Obama’s last word, though, wasn’t enough for CNN’s David Gergen who offered an amazing…meh in his post-Conference sound-bite. Gergen allowed Obama “impresses everybody with his competence…the subtlety of his mind:”

At the same time, I thought it was mostly passionless and frankly, boring.

Gergen allowed the Conference “came alive” at the end, but his thumbs down still drew a rebuke from CNN’s African-American panelist Roland Martin:

Let me also address something that David said. David talked about – well, you know, the nuance and what he said – you know, and it was boring. Well, you know what? He’s not an entertainer.

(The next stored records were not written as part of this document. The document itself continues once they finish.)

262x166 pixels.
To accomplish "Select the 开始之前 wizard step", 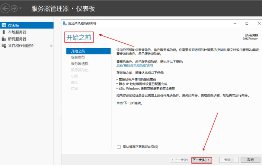I will point(78,51).
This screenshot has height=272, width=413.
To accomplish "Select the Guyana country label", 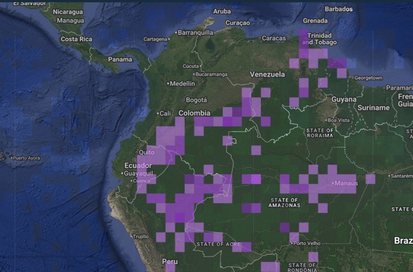I will point(344,100).
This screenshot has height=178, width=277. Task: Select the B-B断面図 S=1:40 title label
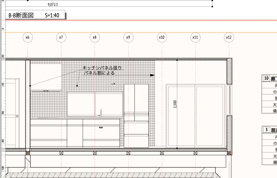tap(34, 15)
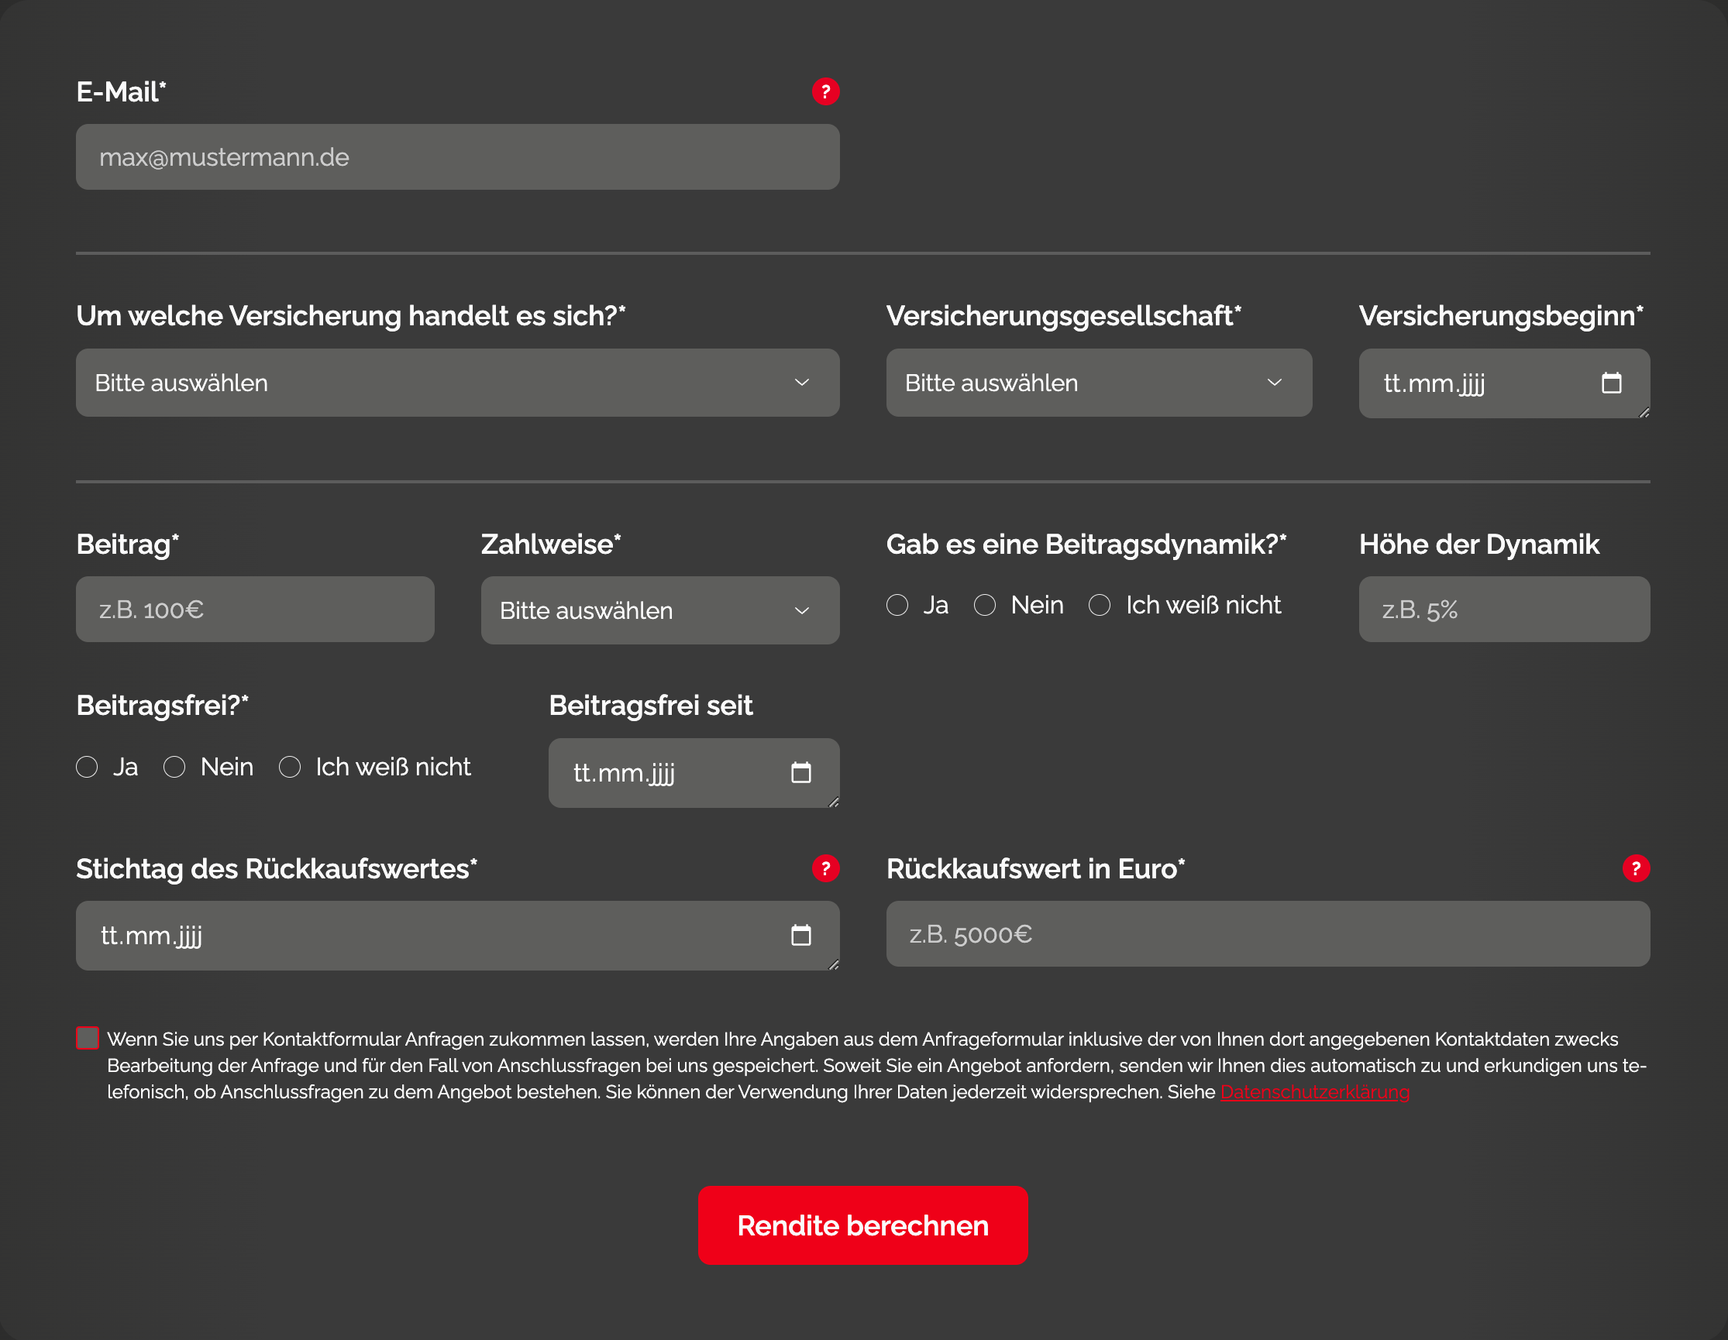The width and height of the screenshot is (1728, 1340).
Task: Focus the Rückkaufswert in Euro field
Action: coord(1268,933)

Martin went on to defend “the idea of talking about things in a substantive way,” rejecting once again the notion a President “should be entertaining.” Martin was speaking for himself, but he was also talking back to Gergen on behalf of multitudes of African Americans who take pride in Obama’s evident seriousness. Gergen’s flustered, flailing response to the race man’s on-the-fly critique suggested (to me) he’d been shamed. After all, his role on CNN is to serve as non-partisan judge of judges. He plays it well because it fits his own sense of himself as a smooth but honorable operator with a first-rate temperament and a history of service to his country. Yet here he was in the dock, on trial for trifling. The twinning of Martin’s and Obama’s black acts of judgment must have seemed a nightmare scenario to him – as if he was being mau-mau-ed by mo bettah patriots who made him feel mighty irreal (and mighty white).

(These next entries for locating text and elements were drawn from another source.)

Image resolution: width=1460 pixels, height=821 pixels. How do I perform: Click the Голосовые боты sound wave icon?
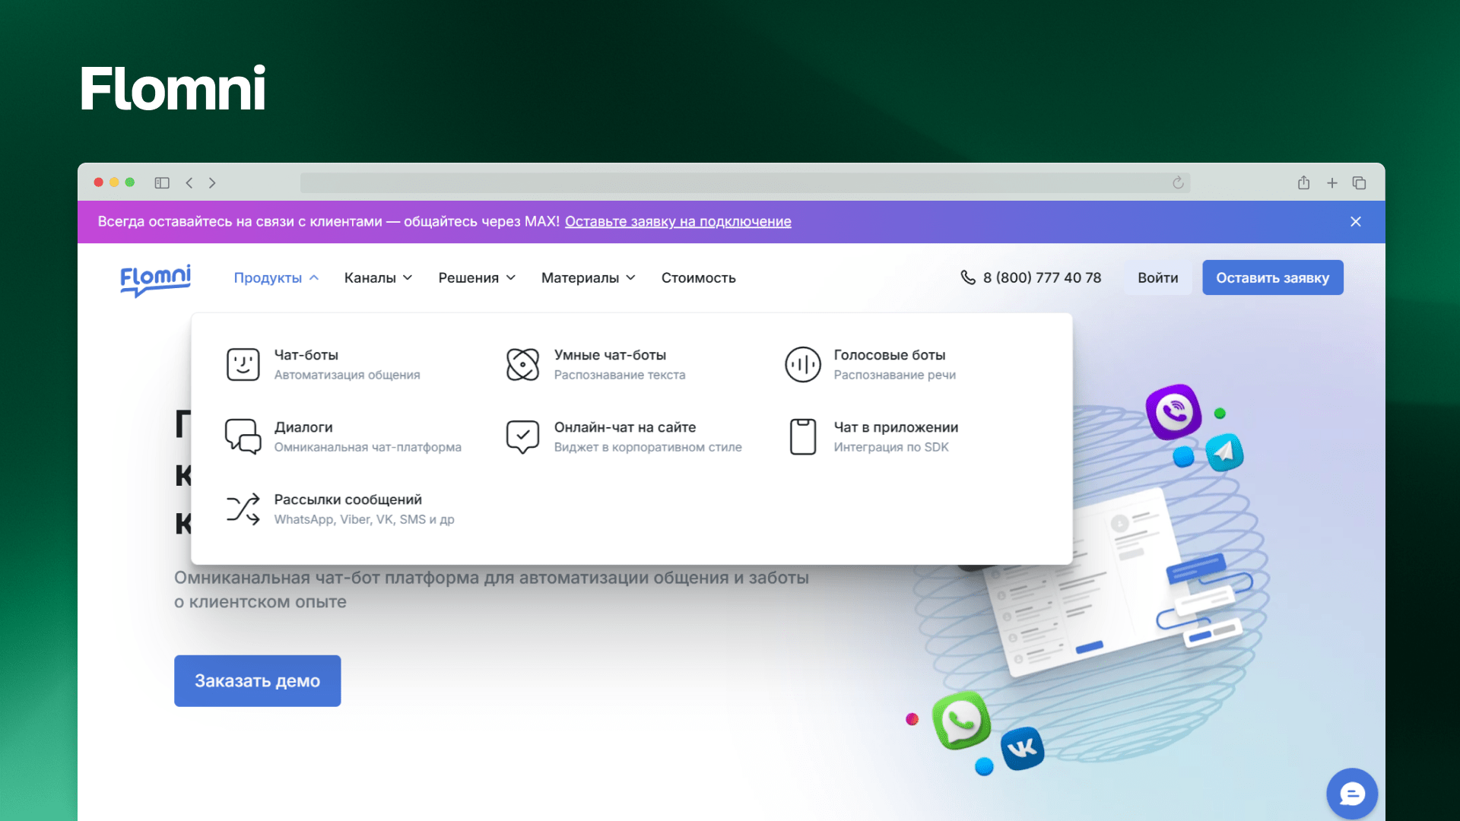pos(802,365)
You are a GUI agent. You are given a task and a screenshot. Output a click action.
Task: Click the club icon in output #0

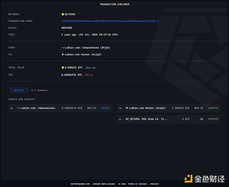pos(127,108)
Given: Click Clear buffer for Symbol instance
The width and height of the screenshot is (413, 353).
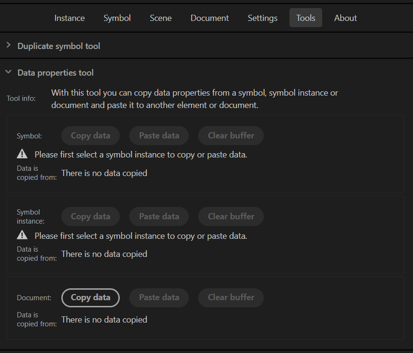Looking at the screenshot, I should pyautogui.click(x=231, y=217).
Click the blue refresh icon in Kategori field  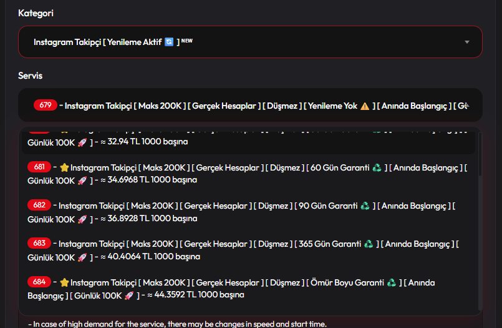[168, 42]
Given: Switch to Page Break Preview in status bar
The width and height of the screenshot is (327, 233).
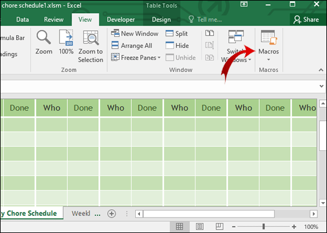Looking at the screenshot, I should click(x=219, y=226).
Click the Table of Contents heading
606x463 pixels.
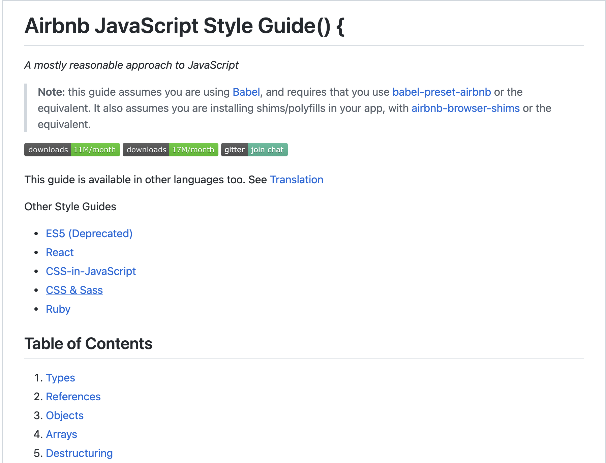click(x=88, y=344)

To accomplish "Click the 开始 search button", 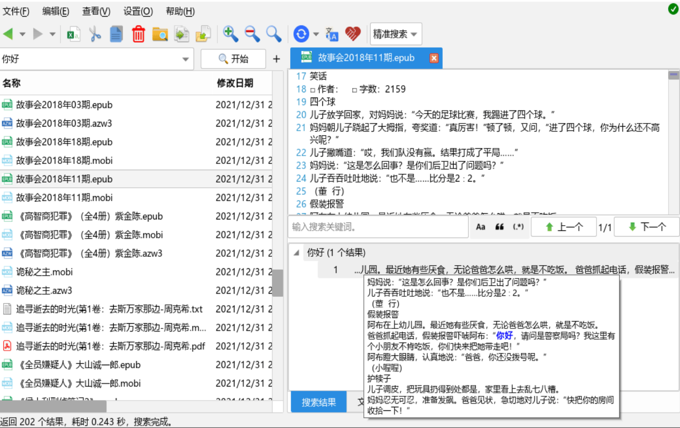I will point(233,59).
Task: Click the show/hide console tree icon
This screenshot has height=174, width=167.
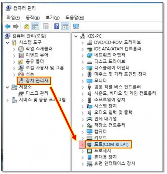Action: coord(35,26)
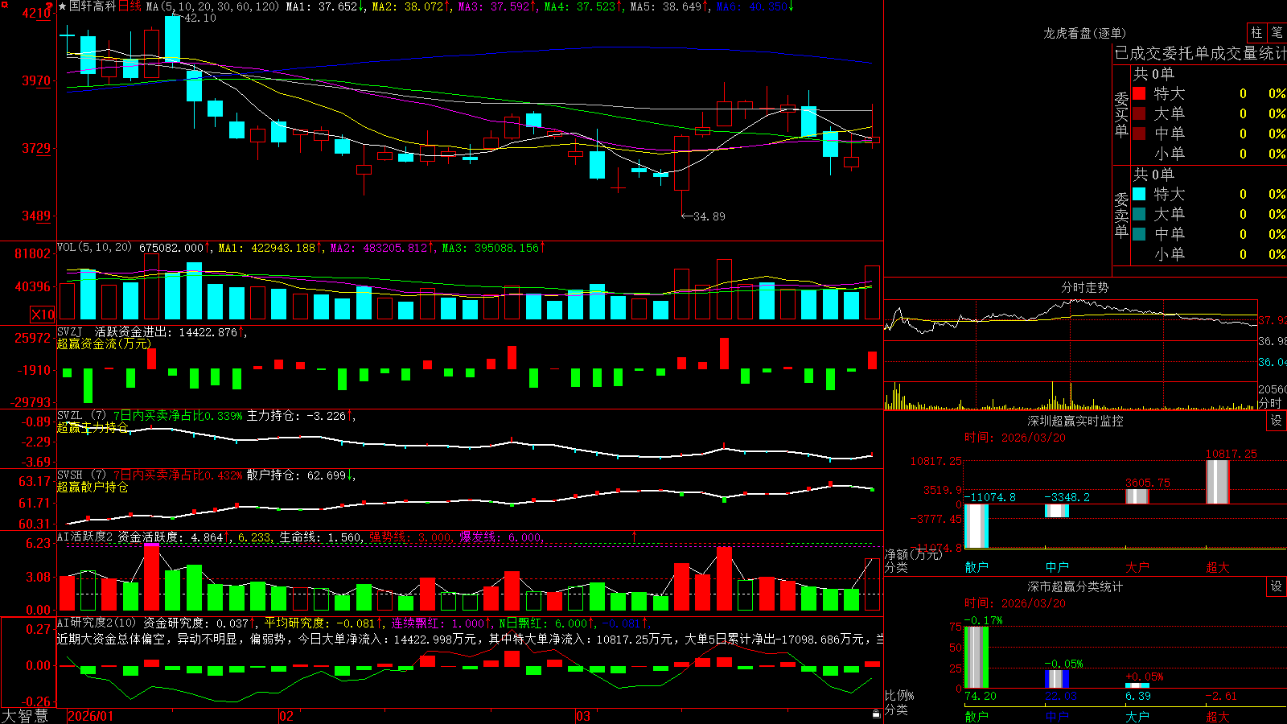Viewport: 1287px width, 724px height.
Task: Click the lock icon on the date axis
Action: (x=877, y=714)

Gergen is usually a human coolant so his (for him) hair-on-fire response to Martin’s protest hints he felt uneasy in his skin for a hot second. Gergen is a Carolina boy and I take his discomfort as a sign he feels the weight of his Southern past. On this score, he’s probably closer to his homie Lawrence Goodwyn than to a true Northern type like Sean Wilentz. Which means Gergen’s moral future is unwritten. Wilentz, though, seems fated to be eternally right (in his own head at least). A Southern writer’s phrase comes to mind: The poor bastard.

Notes

1 “You know what they say man, they say it’s all good.”

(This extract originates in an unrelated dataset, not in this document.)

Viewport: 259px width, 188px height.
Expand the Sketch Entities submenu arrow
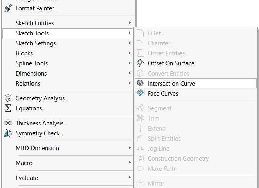(x=129, y=23)
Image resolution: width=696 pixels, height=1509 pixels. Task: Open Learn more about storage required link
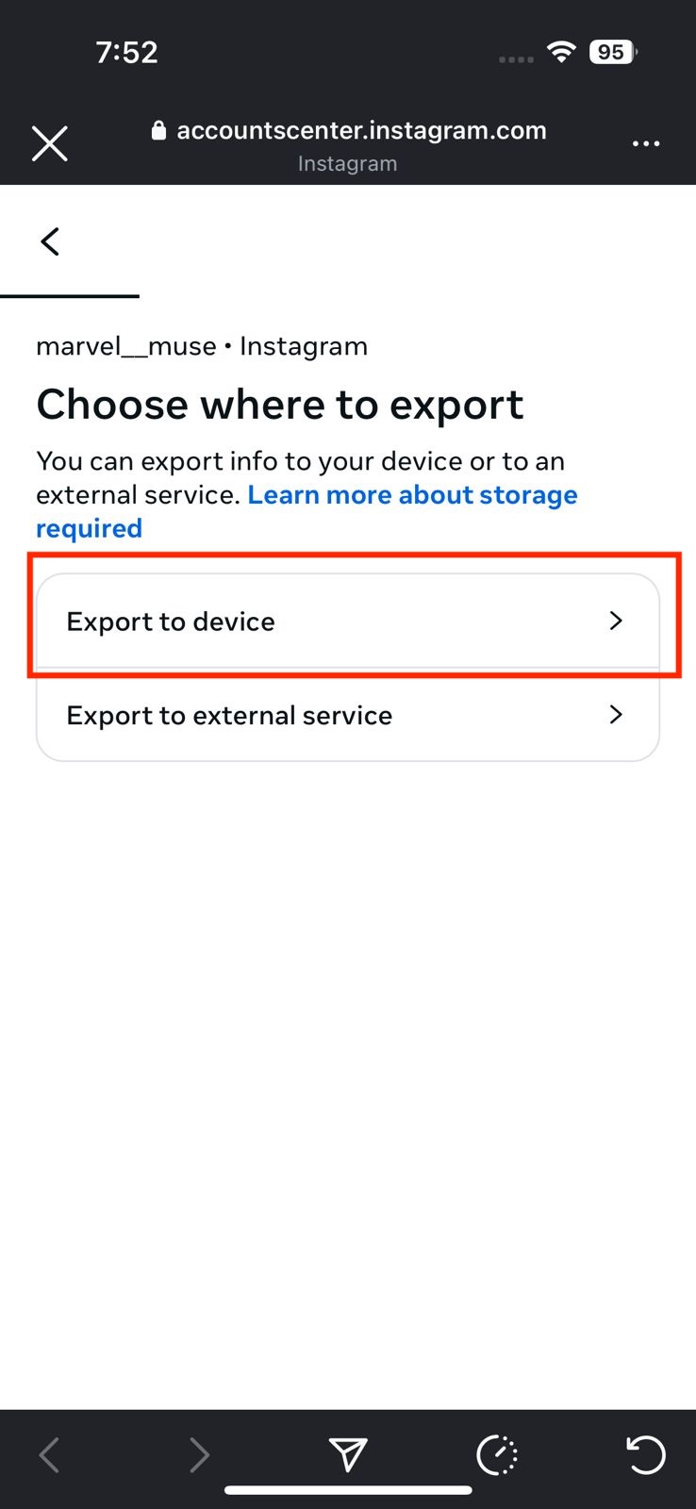(412, 495)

2 The break between Wilentz and Goodwyn may be most striking when it comes to their responses to Obama’s race speech. Goodwyn thought he’d been privileged to witness an act of imagination (and hear a soon-to-be-classic piece of American oratory). To Wilentz the speech was just a slick attack on…Geraldine Ferraro. (I’m reminded just now that in a conversation soon after the speech, Goodwyn commented on Obama’s forbearance toward Ferraro.)